Disparate impact occurs when a government policy affects a greater number of minorities than non-minorities, even though it isn’t the policy’s intent. Every state court said Mount Holly had the right to declare the Gardens in need of redevelopment, but they didn’t address the unintended discrimination under the Fair Housing Act.

According to the 2000 Census, which is when the township started to consider redevelopment, nearly 20 percent of the Gardens residents were non-Hispanic white, 46 percent were black and 29 percent were Hispanic. It housed the highest concentration of minorities in Mount Holly, the county seat for Burlington County, where the median household income is $43,300. Household income in the Gardens was about half that.

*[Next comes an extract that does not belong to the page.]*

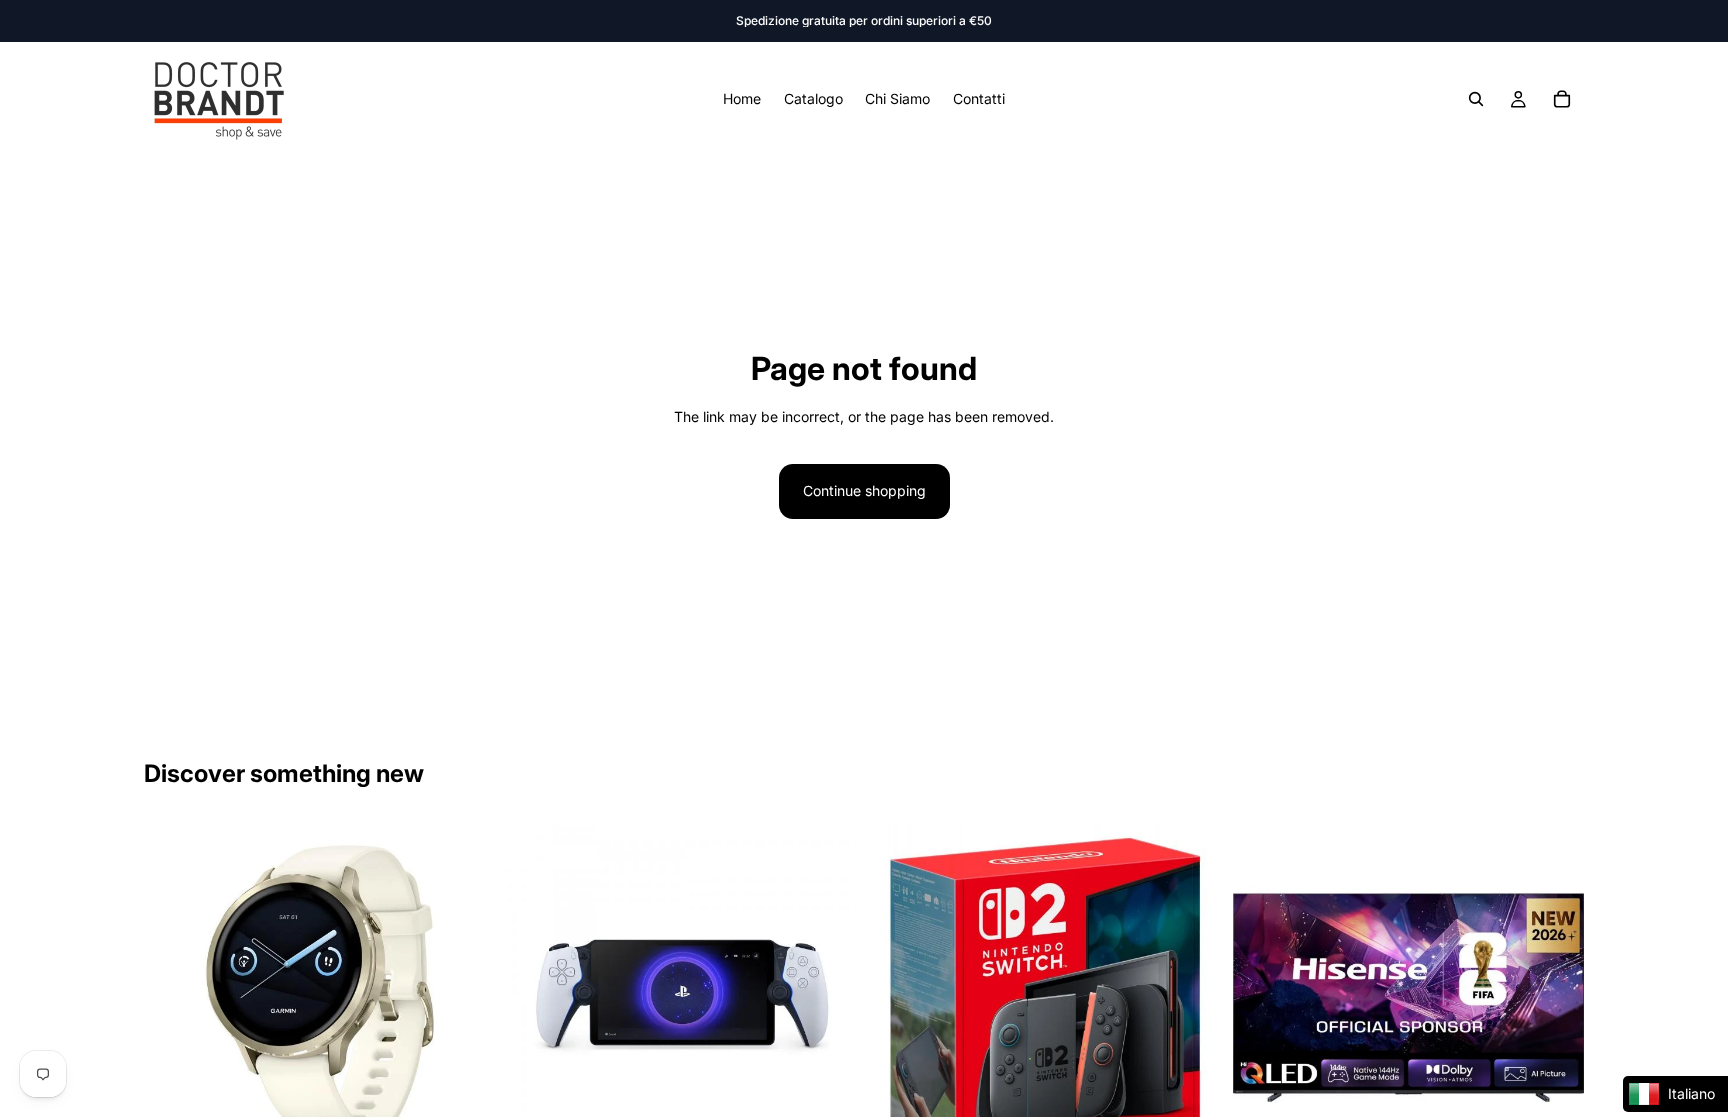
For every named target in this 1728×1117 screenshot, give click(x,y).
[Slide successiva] (465, 997)
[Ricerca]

A decision for the citizens could cost banks and lending institutions. The Justice Department, which has expressed interest in the case, enforces disparate impact policies against mortgage lenders. Last year, Bank of America settled a suit brought by black and Hispanic borrowers alleging discrimination for $335 million. Wells Fargo paid $125 million in a similar settlement.

During the court’s term last year, it agreed to hear a similar case, Gallagher vs. Magner, but Magner withdrew its appeal before arguments were heard.

Those are issues best left for the nation’s top court. For Starling, it’s much simpler.

"I like where I live," she said, surveying the small property she's called home for 40 years. "As long as I'm living in my home, I'm happy."